▶ The problem
Rewrite each of the items below, putting "How can I perform" wherever "How do I perform" appears and leaving every other part unchanged.

— BEGIN —

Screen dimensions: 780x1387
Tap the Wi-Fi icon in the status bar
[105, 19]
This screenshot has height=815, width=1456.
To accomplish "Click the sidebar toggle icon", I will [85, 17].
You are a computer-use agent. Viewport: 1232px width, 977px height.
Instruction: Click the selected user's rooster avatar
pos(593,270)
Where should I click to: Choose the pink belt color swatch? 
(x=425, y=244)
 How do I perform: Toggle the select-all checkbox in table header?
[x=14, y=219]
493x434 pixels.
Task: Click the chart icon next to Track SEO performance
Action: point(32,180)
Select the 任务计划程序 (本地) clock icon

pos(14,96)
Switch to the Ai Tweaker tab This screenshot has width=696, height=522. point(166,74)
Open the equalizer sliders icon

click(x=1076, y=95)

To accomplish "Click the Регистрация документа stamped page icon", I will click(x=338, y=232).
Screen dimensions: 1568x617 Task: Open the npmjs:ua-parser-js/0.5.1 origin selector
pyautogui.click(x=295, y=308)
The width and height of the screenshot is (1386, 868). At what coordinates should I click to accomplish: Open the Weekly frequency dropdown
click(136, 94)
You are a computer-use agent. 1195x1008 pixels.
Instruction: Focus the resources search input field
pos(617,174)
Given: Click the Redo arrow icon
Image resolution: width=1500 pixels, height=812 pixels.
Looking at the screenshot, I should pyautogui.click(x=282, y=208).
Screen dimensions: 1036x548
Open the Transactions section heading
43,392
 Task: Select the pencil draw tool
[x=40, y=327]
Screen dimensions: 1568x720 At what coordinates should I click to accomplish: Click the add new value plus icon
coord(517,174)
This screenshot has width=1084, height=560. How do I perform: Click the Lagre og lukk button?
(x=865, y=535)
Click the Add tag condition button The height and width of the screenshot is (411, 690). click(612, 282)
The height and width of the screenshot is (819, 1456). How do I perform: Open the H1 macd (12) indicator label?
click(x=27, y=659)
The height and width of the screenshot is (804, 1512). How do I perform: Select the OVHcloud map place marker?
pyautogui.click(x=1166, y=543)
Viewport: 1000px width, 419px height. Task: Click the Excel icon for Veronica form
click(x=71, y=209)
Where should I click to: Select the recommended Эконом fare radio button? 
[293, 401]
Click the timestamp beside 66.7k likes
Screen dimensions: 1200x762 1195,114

— END —

▶ Written solution
Screen dimensions: 780x1387
Tap the Wi-Fi icon in the status bar
[105, 19]
This screenshot has height=815, width=1456.
To accomplish "Click the sidebar toggle icon", I will [85, 17].
You are a computer-use agent. Viewport: 1232px width, 977px height.
Instruction: Click the selected user's rooster avatar
pos(593,270)
Where should I click to: Choose the pink belt color swatch? 
(x=425, y=244)
 How can I perform: Toggle the select-all checkbox in table header?
[x=14, y=219]
493x434 pixels.
Task: Click the chart icon next to Track SEO performance
Action: point(32,180)
Select the 任务计划程序 (本地) clock icon

pos(14,96)
Switch to the Ai Tweaker tab This screenshot has width=696, height=522. point(166,74)
Open the equalizer sliders icon

click(x=1076, y=95)

To accomplish "Click the Регистрация документа stamped page icon", I will click(x=338, y=232).
Screen dimensions: 1568x617 Task: Open the npmjs:ua-parser-js/0.5.1 origin selector
pyautogui.click(x=295, y=308)
The width and height of the screenshot is (1386, 868). At what coordinates should I click to accomplish: Open the Weekly frequency dropdown
click(136, 94)
You are a computer-use agent. 1195x1008 pixels.
Instruction: Focus the resources search input field
pos(617,174)
Given: Click the Redo arrow icon
Image resolution: width=1500 pixels, height=812 pixels.
Looking at the screenshot, I should pyautogui.click(x=282, y=208).
Screen dimensions: 1036x548
Open the Transactions section heading
43,392
 Task: Select the pencil draw tool
[x=40, y=327]
Screen dimensions: 1568x720 At what coordinates should I click to accomplish: Click the add new value plus icon
coord(517,174)
This screenshot has width=1084, height=560. How can I perform: Click the Lagre og lukk button?
(x=865, y=535)
Click the Add tag condition button The height and width of the screenshot is (411, 690). click(612, 282)
The height and width of the screenshot is (819, 1456). How can I perform: Open the H1 macd (12) indicator label?
click(x=27, y=659)
The height and width of the screenshot is (804, 1512). How can I perform: Select the OVHcloud map place marker?
pyautogui.click(x=1166, y=543)
Viewport: 1000px width, 419px height. Task: Click the Excel icon for Veronica form
click(x=71, y=209)
Where should I click to: Select the recommended Эконом fare radio button? 
[293, 401]
Click the timestamp beside 66.7k likes
Screen dimensions: 1200x762 1195,114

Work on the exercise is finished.